Directions for this task — Reproduce character for character everything in the records below, from the line containing "will tap(282, 390)." down to the line containing "The image size is (398, 437). coord(174,397)", including both of those lines.

Data in this exercise —
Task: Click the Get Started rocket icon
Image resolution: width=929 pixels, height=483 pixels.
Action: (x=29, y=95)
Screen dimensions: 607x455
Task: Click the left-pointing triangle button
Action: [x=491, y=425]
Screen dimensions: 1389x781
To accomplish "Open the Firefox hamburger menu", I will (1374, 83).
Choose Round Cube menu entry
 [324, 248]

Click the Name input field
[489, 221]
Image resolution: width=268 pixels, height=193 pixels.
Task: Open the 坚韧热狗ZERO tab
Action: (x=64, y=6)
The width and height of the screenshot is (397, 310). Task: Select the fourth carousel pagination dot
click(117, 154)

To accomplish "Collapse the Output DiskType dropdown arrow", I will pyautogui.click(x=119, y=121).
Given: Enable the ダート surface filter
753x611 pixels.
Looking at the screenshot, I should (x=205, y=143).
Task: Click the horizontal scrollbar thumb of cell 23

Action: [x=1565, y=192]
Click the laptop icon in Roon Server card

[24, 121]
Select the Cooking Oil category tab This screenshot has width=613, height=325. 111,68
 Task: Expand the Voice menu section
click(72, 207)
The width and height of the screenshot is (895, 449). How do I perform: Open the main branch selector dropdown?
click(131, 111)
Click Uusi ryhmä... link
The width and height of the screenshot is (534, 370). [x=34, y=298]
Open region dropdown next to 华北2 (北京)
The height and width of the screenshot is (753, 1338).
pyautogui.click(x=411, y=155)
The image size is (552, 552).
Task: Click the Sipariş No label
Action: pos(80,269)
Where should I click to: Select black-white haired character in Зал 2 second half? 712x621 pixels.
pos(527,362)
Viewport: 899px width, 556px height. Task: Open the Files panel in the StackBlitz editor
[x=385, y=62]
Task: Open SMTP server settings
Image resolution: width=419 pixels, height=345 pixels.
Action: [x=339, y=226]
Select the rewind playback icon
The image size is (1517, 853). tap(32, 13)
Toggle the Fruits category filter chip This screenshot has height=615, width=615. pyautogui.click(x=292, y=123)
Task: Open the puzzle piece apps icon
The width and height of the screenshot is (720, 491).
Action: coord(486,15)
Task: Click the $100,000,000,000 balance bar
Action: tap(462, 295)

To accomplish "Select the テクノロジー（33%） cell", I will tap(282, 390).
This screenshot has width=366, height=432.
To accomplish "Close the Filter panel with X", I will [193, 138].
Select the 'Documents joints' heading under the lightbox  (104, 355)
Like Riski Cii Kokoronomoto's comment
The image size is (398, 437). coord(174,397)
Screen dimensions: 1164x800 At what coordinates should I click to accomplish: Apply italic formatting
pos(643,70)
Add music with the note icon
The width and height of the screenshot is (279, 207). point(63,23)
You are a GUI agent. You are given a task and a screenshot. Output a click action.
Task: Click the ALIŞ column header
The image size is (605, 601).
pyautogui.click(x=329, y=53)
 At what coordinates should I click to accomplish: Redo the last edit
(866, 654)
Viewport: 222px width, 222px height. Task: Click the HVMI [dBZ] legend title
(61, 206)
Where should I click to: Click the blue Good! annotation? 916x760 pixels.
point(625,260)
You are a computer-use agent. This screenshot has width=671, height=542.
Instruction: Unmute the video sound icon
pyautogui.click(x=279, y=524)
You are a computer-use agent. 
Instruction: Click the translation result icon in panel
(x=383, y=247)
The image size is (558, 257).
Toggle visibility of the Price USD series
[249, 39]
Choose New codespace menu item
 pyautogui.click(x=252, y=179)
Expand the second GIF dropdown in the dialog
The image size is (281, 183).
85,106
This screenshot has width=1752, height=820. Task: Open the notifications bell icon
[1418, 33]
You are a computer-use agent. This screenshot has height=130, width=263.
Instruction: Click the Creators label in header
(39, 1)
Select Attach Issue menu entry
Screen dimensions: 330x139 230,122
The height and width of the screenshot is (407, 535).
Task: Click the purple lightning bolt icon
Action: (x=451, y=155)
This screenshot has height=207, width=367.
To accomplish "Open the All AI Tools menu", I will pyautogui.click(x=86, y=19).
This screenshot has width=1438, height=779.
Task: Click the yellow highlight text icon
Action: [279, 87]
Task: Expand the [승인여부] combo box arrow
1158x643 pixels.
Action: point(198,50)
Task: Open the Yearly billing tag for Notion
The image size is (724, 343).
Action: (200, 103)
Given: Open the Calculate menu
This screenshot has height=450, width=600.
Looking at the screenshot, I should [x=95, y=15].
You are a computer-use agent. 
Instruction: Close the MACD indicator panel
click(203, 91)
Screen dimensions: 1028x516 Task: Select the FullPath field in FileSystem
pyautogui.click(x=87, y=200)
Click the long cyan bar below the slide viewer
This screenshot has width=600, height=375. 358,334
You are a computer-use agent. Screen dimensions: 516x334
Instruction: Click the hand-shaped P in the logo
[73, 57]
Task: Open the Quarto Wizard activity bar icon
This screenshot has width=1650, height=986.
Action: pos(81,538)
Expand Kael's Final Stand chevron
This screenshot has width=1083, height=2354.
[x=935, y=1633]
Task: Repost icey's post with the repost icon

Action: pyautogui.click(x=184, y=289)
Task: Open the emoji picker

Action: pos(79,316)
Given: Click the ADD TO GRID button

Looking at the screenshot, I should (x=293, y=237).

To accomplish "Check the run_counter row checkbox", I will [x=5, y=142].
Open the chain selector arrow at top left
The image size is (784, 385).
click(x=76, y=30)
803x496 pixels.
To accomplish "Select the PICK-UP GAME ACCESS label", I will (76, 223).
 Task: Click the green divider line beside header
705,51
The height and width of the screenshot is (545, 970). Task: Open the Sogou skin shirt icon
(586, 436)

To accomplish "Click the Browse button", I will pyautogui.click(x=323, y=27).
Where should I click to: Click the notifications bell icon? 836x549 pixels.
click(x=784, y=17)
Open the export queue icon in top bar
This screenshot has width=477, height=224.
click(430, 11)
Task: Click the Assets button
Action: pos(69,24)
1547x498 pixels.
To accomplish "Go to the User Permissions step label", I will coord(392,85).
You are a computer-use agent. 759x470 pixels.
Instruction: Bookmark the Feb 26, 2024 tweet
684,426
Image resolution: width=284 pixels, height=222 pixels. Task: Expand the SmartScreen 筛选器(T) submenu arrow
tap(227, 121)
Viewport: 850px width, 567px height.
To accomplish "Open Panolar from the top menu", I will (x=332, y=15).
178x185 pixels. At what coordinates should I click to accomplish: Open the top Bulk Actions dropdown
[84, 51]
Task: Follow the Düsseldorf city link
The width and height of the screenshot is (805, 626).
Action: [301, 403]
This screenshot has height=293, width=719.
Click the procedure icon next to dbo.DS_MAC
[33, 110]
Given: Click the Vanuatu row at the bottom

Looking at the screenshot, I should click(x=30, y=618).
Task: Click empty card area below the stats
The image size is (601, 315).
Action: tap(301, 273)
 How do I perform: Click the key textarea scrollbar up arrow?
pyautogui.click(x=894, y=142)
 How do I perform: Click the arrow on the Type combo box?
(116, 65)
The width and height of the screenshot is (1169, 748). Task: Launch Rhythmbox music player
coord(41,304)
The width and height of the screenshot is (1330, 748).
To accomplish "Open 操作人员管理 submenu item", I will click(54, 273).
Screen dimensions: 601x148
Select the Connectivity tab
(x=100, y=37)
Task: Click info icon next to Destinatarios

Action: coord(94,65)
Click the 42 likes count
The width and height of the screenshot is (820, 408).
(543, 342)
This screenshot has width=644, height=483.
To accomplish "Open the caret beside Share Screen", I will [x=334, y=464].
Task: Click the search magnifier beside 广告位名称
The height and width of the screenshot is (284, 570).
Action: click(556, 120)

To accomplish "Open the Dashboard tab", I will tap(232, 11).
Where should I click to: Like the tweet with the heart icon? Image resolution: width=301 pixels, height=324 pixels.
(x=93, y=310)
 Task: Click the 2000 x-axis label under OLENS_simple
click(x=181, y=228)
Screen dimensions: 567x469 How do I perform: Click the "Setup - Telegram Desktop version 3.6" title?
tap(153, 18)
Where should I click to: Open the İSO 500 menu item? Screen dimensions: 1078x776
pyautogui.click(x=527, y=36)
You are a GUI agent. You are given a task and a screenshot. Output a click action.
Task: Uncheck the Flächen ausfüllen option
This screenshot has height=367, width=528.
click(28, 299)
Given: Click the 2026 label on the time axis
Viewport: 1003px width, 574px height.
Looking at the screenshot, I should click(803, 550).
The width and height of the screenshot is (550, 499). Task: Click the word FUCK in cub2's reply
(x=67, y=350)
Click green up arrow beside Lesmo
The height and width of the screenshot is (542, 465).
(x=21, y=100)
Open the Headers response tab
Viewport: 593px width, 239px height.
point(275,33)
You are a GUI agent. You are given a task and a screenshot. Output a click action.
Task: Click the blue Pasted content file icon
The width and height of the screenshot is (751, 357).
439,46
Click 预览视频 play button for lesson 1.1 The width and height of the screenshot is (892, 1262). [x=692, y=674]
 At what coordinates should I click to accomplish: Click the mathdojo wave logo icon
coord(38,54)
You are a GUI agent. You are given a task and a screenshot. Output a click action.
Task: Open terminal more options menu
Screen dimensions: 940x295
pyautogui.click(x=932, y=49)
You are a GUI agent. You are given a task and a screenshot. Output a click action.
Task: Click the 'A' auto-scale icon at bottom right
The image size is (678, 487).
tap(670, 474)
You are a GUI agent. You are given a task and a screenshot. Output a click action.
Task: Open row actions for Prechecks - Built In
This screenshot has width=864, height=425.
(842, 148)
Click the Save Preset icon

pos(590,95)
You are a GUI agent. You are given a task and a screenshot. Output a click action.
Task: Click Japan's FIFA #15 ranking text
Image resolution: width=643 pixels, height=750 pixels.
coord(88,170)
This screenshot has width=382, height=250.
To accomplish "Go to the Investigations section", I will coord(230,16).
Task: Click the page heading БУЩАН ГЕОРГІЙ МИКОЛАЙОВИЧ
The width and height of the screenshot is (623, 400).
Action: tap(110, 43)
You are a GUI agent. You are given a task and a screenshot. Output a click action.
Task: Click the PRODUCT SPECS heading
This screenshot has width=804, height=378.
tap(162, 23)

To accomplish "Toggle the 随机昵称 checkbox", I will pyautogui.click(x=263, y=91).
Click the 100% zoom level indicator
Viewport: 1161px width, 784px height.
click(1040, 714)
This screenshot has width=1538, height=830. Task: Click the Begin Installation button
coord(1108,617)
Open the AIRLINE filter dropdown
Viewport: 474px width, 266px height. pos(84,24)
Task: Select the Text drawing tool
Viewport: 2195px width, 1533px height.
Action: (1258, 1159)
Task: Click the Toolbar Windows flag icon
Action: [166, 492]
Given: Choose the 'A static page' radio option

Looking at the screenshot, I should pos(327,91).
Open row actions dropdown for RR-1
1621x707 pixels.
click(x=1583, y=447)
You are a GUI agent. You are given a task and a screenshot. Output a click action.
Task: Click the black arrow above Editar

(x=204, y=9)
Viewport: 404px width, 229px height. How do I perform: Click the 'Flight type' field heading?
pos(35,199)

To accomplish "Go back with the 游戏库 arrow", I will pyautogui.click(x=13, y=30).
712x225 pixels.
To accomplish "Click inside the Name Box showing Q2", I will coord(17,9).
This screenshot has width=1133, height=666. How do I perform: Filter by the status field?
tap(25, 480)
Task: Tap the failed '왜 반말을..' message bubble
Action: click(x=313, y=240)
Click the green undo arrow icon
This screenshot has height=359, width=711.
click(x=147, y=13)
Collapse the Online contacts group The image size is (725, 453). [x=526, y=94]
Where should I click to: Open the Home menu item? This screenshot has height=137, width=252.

Full output —
To accomplish "Select the テクノロジー（33%） cell", I will tap(282, 390).
This screenshot has width=366, height=432.
To accomplish "Close the Filter panel with X", I will [193, 138].
Select the 'Documents joints' heading under the lightbox  (104, 355)
Like Riski Cii Kokoronomoto's comment
The image size is (398, 437). coord(174,397)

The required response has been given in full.